Birthrites: Healing After Caesarean.

Continued from the Healing Page -

...My Dr. continued to state his opinion and I mine. He believed the risk to the baby was too great to even try a vaginal delivery. I had had two babies vaginally, with no drugs....how could I possibly be expected to ELECT to be cut open? At one visit I asked my Dr. if he was uncomfortable with my decision not to have a c-section and if he thought I should find another Dr. He assured me that he was there to offer his opinion, but that this was my birth and my experience and the decision was mine.

My Dr. was on vacation when I went into labor. As soon as his backup Dr. heard of my prior shoulder dystocia, he lectured me about why I should choose to have a c-section. In between contractions at 1:00 in the morning, I stated my case calmly and clearly. I had been through 2 deliveries before and knew how to ask for what I wanted and not be bullied. You realize you're putting your baby at risk he said and told me the odds. I told him that that was why I was at this hospital, the best in the area, with a Dr.--at least I wasn't attempting a home birth with a midwife (something I've always wanted, but didn't want to take the risk that something might go wrong). I realize your position and understand your opinion, I said, but I feel differently. I mentioned the alternate positions and he said he would never let me try that with a prior dystocia. I suggested I get a different Dr. from the hospital since he was obviously uncomfortable with my decision and since I was uncomfortable with him. He told me no Dr. in the hospital would take me. Ultimately, he said the decision was mine and stood over me saying he needed an answer. I told him I did not want to elect to have a C-section.

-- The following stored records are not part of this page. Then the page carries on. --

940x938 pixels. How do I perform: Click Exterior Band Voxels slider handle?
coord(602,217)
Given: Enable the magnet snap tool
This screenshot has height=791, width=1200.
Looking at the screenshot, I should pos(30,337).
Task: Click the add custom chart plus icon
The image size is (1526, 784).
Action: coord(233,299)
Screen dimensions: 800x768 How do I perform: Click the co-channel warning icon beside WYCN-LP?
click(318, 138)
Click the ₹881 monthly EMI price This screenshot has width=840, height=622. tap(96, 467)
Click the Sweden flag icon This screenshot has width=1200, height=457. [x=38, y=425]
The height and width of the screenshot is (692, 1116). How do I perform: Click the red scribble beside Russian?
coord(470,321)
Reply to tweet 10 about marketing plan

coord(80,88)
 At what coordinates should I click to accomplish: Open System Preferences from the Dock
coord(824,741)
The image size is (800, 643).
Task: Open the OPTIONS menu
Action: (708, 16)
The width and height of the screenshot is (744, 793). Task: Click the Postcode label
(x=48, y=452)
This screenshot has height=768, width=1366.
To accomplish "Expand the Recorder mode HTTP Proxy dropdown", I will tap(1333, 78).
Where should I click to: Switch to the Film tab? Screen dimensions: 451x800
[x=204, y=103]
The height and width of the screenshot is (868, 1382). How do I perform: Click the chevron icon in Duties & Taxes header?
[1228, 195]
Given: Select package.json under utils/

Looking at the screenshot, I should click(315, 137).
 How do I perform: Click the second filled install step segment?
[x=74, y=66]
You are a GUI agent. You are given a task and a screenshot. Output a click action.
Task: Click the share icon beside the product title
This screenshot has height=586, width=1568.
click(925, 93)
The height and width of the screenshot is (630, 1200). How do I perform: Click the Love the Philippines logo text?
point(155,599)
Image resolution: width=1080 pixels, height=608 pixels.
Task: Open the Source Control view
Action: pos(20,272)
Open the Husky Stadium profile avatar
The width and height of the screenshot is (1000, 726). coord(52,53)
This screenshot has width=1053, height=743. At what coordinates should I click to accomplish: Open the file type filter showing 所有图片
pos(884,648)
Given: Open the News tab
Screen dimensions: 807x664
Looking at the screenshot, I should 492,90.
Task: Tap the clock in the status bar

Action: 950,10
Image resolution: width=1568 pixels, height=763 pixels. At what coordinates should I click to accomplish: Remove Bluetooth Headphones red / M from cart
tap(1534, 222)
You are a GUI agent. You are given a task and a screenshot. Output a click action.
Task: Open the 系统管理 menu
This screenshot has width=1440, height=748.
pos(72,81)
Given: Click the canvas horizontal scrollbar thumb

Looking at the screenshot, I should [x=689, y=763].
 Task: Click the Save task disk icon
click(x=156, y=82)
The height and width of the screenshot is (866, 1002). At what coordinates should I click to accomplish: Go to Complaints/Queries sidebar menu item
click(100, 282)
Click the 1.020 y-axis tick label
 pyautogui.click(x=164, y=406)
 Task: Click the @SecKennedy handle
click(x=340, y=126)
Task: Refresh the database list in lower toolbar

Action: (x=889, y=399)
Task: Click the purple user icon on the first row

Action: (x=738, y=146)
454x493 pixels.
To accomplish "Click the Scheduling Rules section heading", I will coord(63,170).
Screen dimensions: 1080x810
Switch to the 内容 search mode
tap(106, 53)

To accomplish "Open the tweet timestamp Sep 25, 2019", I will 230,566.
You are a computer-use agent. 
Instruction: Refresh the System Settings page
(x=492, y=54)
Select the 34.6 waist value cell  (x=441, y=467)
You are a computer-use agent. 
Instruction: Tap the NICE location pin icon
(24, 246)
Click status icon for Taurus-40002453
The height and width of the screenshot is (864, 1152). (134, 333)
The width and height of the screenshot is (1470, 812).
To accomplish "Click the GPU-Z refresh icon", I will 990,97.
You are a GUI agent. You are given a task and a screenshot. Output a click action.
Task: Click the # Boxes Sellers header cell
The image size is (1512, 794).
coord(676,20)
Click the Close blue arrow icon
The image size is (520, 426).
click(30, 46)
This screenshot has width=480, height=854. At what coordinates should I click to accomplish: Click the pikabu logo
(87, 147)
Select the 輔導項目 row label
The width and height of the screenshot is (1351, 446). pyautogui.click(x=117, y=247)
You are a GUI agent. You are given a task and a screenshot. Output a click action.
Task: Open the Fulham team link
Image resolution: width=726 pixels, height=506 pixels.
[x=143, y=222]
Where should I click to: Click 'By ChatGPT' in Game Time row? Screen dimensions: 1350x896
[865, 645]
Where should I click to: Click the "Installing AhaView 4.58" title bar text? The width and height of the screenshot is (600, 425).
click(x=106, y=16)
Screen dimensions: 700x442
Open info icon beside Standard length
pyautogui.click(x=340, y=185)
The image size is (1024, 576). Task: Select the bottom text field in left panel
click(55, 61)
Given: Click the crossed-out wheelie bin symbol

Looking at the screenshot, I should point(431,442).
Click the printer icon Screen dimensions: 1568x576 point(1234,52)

When it was time to push, he took me to an uncomfortable room prepped for surgery, "just in case." He let me push maybe 6 times with no encouragement or counting from him or the nurses. He said the heart rate wasn't recovering well enough on the last few contractions, although my husband saw that it was, and said he had to do a c-section. I turned to my husband and said, "They didn't even give me a chance," right before they gassed me and cut my 3rd son out of me with a vertical incision below my belly button. The Dr. who only visited me when I was still all doped up said the incision was necessary because of the concern for my baby. My baby was born with an apgar of 8. I know women who've had emergency c-sections, and know women who know women who've had emergency c-sections and not one had a vertical incision.

It has been 2 months and my Dr. keeps telling me it will stop hurting soon and that I will have no problems for the rest of my life and that people throw the term "emergency" around too loosely when describing their c-sections. It still hurts when I laugh or cough or sneeze or turn the wrong way and I am still scared my older sons will run into my stomach or hurt me while hugging me or sitting on my lap. I am still trying to let it go--to stop thinking about it, but am reminded every time it hurts or every time I take a shower and look at the seam down my belly.

I am comforted by reading the other stories on your site. I am comforted knowing that I am not the only one who has difficulty just letting it go. I am comforted that another woman has described the experience as a "rape" because I could find no better word myself to describe what happened to me. I am comforted that another woman missed the experience of holding her baby immediately after birth, because I missed it terribly with each one of mine. I am comforted that I am not alone and that someone, somewhere understands how I feel. I am comforted that I have just taken the first step on the road to letting it go by sharing my own story.